Note that the exponential distribution is not the same as the class of exponential families of distributions, which is a large class of probability distributions that includes the exponential distribution as one of its members, but also includes the normal distribution, binomial distribution, gamma distribution, Poisson, and many others.

## Characterization

### Probability density function

The probability density function (pdf) of an exponential distribution is

$f(x;\lambda) = \begin{cases} \lambda e^{-\lambda x}, & x \ge 0, \\ 0, & x < 0. \end{cases}$

Alternatively, this can be defined using the Heaviside step function, H(x).

$f(x;\lambda) = \mathrm \lambda e^{-\lambda x} H(x) \!$

Here λ > 0 is the parameter of the distribution, often called the rate parameter. The distribution is supported on the interval [0, ∞).

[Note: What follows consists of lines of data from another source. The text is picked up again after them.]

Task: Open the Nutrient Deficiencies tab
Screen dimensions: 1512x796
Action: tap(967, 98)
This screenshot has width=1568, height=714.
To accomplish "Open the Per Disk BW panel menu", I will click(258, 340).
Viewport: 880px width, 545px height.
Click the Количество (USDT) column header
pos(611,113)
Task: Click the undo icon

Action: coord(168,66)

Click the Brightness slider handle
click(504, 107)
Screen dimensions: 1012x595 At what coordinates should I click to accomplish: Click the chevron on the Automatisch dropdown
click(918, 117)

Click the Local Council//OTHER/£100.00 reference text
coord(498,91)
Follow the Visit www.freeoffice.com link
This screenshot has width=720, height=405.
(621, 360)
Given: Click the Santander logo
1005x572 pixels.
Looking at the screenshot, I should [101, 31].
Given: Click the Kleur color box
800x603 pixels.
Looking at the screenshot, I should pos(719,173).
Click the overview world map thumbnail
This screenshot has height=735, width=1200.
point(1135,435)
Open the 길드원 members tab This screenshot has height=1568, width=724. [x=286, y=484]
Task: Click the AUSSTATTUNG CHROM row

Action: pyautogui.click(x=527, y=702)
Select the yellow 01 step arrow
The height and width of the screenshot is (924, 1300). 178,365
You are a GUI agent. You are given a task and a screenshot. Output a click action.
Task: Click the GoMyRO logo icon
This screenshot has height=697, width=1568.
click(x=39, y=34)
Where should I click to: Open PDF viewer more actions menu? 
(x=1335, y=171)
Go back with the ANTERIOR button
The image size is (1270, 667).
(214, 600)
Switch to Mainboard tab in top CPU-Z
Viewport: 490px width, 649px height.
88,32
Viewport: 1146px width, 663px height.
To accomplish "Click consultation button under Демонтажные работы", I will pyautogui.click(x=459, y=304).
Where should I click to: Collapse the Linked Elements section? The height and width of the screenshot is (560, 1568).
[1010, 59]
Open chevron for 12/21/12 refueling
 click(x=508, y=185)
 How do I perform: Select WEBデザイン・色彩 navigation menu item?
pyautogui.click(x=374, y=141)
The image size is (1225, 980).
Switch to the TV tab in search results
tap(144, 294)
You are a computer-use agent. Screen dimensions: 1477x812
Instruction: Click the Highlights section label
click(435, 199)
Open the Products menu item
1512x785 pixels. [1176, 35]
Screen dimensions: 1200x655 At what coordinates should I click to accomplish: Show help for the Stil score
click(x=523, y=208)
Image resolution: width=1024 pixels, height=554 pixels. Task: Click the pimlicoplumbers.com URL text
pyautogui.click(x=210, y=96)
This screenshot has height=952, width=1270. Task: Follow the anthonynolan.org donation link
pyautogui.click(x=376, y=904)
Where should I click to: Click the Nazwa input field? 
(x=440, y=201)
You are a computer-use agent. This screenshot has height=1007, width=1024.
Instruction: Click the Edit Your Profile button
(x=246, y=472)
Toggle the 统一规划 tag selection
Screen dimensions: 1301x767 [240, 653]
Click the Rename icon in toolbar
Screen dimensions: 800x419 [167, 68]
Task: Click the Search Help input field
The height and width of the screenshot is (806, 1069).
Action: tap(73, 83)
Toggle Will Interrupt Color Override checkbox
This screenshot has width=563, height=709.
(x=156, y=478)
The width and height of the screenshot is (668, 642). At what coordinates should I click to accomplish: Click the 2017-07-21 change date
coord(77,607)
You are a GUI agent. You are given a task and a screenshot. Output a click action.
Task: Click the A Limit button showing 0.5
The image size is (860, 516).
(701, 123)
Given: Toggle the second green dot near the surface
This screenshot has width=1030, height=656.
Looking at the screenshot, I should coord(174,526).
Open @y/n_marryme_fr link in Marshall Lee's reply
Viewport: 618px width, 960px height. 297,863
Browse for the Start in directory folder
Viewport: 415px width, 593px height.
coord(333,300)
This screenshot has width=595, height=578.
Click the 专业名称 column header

If a random variable X has this distribution, we write X ~ Exp(λ).

The exponential distribution exhibits infinite divisibility.

### Cumulative distribution function

The cumulative distribution function is given by

$F(x;\lambda) = \begin{cases} 1-e^{-\lambda x}, & x \ge 0, \\ 0, & x < 0. \end{cases}$

Alternatively, this can be defined using the Heaviside step functionH(x).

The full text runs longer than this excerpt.